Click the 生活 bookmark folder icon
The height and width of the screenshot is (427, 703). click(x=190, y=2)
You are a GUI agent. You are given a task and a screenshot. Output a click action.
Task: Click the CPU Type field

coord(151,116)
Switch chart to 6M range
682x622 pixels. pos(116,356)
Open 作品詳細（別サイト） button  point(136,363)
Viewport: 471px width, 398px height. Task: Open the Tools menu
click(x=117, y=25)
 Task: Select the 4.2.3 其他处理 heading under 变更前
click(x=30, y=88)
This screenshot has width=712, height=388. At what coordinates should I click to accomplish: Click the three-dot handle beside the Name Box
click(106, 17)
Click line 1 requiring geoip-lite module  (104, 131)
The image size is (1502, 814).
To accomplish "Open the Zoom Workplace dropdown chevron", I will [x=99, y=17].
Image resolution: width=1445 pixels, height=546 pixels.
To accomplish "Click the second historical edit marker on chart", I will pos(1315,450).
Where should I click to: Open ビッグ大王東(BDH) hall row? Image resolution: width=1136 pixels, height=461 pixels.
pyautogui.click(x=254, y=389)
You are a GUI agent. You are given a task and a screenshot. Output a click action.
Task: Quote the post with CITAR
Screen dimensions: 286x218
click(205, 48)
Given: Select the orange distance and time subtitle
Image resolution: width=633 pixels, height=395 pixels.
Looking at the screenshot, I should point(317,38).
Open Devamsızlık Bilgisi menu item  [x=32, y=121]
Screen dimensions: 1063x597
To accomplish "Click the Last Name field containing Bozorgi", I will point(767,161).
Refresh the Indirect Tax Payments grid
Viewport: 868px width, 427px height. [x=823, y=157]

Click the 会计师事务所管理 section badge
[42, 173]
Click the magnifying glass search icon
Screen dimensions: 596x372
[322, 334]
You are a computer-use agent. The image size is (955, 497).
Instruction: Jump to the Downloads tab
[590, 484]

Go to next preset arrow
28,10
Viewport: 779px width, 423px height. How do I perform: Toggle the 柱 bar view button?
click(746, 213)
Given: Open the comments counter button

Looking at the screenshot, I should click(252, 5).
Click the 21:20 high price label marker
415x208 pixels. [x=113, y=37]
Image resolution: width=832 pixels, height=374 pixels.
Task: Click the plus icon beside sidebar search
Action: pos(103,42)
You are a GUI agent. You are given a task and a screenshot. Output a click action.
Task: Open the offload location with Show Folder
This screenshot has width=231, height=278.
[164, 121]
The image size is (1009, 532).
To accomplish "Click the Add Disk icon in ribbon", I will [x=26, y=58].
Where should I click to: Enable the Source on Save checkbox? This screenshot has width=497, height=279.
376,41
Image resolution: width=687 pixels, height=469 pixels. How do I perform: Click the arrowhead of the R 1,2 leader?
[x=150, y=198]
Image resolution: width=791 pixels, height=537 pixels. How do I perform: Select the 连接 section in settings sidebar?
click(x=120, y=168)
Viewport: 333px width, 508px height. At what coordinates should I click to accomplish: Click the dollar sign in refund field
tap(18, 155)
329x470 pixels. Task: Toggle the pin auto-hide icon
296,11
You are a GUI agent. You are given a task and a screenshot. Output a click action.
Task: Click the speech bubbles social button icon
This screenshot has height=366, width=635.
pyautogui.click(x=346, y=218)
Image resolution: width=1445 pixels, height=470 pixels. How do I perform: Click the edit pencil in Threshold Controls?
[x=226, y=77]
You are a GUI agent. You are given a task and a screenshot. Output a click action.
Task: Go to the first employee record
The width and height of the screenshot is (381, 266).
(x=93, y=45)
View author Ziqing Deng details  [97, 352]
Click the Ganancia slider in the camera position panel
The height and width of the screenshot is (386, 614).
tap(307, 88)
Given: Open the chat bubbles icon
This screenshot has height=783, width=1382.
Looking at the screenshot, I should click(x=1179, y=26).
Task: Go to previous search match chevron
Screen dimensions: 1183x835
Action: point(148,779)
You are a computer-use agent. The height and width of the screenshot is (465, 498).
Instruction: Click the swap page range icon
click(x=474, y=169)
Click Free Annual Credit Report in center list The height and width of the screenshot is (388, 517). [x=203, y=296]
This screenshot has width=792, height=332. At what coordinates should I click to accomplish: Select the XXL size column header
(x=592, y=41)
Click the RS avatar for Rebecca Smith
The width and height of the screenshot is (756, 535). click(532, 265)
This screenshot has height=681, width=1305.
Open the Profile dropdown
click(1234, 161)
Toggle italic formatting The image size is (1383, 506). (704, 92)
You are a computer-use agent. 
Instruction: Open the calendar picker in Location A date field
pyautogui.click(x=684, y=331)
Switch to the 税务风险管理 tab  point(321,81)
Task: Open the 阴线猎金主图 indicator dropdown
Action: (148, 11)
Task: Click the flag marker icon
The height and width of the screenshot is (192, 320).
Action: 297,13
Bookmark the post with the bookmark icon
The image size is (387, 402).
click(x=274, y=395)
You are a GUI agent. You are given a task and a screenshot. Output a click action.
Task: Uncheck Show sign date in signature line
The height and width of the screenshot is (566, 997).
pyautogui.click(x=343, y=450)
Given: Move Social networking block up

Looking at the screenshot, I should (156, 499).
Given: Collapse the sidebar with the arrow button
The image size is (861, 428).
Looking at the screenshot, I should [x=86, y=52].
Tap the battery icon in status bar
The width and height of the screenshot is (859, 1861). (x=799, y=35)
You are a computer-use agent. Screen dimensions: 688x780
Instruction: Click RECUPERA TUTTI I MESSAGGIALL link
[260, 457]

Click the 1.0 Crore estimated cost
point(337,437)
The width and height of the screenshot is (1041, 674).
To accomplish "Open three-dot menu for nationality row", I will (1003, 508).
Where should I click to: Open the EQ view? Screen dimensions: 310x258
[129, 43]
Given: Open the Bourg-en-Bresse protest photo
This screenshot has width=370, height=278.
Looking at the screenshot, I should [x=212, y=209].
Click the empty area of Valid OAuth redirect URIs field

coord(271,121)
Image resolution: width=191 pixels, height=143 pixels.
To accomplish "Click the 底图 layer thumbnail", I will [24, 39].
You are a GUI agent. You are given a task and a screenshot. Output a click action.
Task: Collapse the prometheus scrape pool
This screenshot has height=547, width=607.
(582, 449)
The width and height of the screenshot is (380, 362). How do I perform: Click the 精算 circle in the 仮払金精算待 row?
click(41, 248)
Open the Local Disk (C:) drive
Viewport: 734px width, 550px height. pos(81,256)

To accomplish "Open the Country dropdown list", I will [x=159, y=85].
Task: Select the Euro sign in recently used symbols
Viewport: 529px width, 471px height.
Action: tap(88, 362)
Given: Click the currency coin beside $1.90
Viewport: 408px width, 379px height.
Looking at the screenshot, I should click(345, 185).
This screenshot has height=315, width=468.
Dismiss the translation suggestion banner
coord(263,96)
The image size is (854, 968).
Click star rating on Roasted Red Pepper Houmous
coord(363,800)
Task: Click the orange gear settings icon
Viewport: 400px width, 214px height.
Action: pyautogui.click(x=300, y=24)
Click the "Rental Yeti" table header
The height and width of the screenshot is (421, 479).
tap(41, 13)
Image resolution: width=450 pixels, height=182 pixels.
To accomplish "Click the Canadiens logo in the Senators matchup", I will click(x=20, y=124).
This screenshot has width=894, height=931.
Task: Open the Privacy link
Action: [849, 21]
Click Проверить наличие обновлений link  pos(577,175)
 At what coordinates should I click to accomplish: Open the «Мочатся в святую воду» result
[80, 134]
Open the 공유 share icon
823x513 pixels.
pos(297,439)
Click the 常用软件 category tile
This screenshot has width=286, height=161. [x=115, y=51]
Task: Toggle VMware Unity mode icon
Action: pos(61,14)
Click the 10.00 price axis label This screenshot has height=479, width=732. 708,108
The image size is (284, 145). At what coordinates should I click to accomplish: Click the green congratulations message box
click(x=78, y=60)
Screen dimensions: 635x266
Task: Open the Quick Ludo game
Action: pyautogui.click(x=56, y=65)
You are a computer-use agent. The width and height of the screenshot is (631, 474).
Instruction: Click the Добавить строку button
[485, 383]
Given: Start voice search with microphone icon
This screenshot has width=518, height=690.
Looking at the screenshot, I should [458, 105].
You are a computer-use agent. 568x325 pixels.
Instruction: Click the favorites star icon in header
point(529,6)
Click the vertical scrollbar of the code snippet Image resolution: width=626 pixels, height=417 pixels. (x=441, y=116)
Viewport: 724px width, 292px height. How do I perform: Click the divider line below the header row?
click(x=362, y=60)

_WHAT TO DO:_ Retype the entries exactly from the first line, stopping after the line with "Open 作品詳細（別サイト） button".

_ANSWER TO THE EXERCISE:_
Click the 生活 bookmark folder icon
The height and width of the screenshot is (427, 703). click(x=190, y=2)
You are a GUI agent. You are given a task and a screenshot. Output a click action.
Task: Click the CPU Type field

coord(151,116)
Switch chart to 6M range
682x622 pixels. pos(116,356)
Open 作品詳細（別サイト） button  point(136,363)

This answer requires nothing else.